- [INSTRUCTIONS FOR THE TASK]: Transcribe word for word the part of the listing below that opens with the line containing "Toggle the Following" and runs through the end of the listing.

Records from a collection:
^^^^

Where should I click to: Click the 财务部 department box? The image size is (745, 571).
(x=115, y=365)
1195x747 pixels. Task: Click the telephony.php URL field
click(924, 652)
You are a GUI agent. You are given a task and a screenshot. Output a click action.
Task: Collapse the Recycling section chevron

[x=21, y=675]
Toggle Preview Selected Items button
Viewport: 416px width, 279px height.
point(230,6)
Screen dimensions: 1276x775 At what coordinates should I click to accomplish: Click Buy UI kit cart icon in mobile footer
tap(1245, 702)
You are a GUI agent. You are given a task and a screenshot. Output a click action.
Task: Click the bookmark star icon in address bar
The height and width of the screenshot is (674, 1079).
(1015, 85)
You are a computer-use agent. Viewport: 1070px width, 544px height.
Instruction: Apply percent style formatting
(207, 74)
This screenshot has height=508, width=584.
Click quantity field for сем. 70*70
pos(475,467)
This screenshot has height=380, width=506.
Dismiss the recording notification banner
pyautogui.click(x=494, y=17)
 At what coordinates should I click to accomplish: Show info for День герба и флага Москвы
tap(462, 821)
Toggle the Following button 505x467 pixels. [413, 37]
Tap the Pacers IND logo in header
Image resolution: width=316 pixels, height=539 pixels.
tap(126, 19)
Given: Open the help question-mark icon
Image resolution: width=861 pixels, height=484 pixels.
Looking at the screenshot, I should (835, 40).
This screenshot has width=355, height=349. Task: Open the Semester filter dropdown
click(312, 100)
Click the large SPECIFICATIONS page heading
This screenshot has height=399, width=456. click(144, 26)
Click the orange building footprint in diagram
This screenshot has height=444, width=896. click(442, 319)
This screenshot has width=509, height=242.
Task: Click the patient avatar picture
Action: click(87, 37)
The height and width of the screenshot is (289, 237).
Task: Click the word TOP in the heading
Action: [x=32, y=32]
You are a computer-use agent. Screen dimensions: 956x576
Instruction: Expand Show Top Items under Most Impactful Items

^^^^

- [TASK RESPONSE]:
Toggle the Following button 505x467 pixels. [413, 37]
Tap the Pacers IND logo in header
Image resolution: width=316 pixels, height=539 pixels.
tap(126, 19)
Given: Open the help question-mark icon
Image resolution: width=861 pixels, height=484 pixels.
Looking at the screenshot, I should (835, 40).
This screenshot has width=355, height=349. Task: Open the Semester filter dropdown
click(312, 100)
Click the large SPECIFICATIONS page heading
This screenshot has height=399, width=456. click(144, 26)
Click the orange building footprint in diagram
This screenshot has height=444, width=896. click(442, 319)
This screenshot has width=509, height=242.
Task: Click the patient avatar picture
Action: click(87, 37)
The height and width of the screenshot is (289, 237).
Task: Click the word TOP in the heading
Action: [x=32, y=32]
You are a computer-use agent. Screen dimensions: 956x576
Instruction: Expand Show Top Items under Most Impactful Items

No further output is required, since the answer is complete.